BeyondTrust: An Exemplar Breach
1–6–2025 (Monday)
Hello, Happy New Year, and welcome to The Intentional Brief - your weekly video update on the one big thing in cybersecurity for middle market companies, their investors, and executive teams.
I’m your host, Shay Colson, Managing Partner at Intentional Cybersecurity, and you can find us online at intentionalcyber.com.
Today is Monday, January 6, 2025, and I hope that your 2025 is off to a good start.

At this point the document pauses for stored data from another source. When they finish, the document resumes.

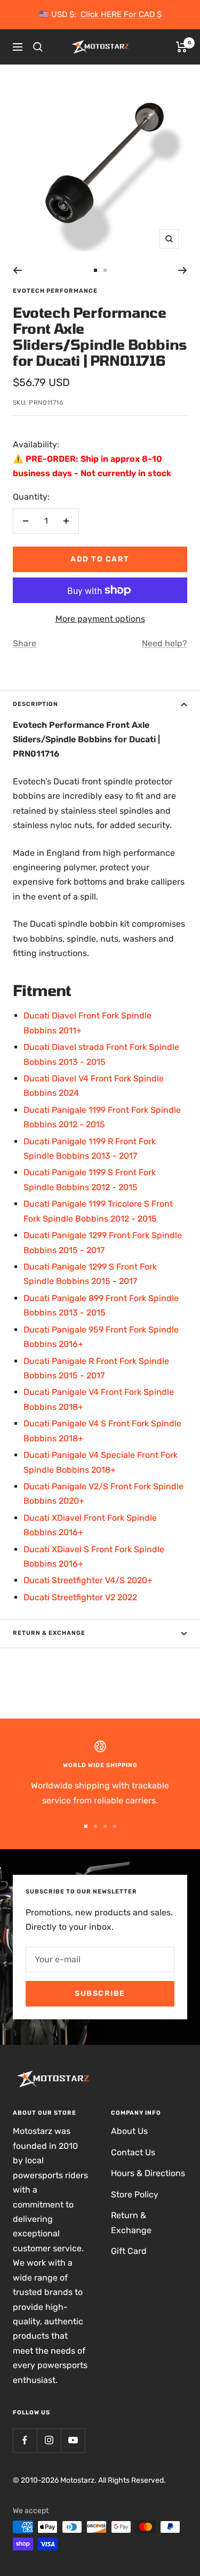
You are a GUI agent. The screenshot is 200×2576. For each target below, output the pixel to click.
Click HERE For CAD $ (121, 14)
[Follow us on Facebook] (25, 2440)
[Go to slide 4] (114, 1826)
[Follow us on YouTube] (73, 2440)
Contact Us (133, 2152)
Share (24, 643)
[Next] (182, 270)
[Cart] (181, 47)
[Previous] (17, 270)
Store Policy (134, 2194)
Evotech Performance (55, 290)
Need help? (164, 643)
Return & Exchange (49, 1633)
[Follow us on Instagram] (49, 2440)
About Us (129, 2131)
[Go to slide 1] (95, 270)
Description (35, 704)
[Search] (38, 47)
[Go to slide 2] (105, 270)
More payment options (100, 619)
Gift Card (129, 2251)
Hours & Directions (148, 2173)
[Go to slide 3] (105, 1826)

We’re going to jump right in to the story this week, which revolves around a company called BeyondTrust, the US Department of the Treasury (disclosure, my former employer a couple of lifetimes ago), and - surprising nobody - China.
BeyondTrust: An Exemplar Breach
It was reported as the year wound down - via a letter to Congress, no less - that it suffered a breach earlier that month, where hackers remotely accessed some Treasury computers and “certain unclassified documents.”
From a WIRED article: The attackers exploited vulnerabilities in remote tech support software provided by the identity and access management firm BeyondTrust, and Treasury said in its letter to lawmakers that “the incident has been attributed to a China state-sponsored Advanced Persistent Threat (APT) actor.”
Reuters had the scoop in terms of reporting, but this item has been widely covered in the tech press and other outlets.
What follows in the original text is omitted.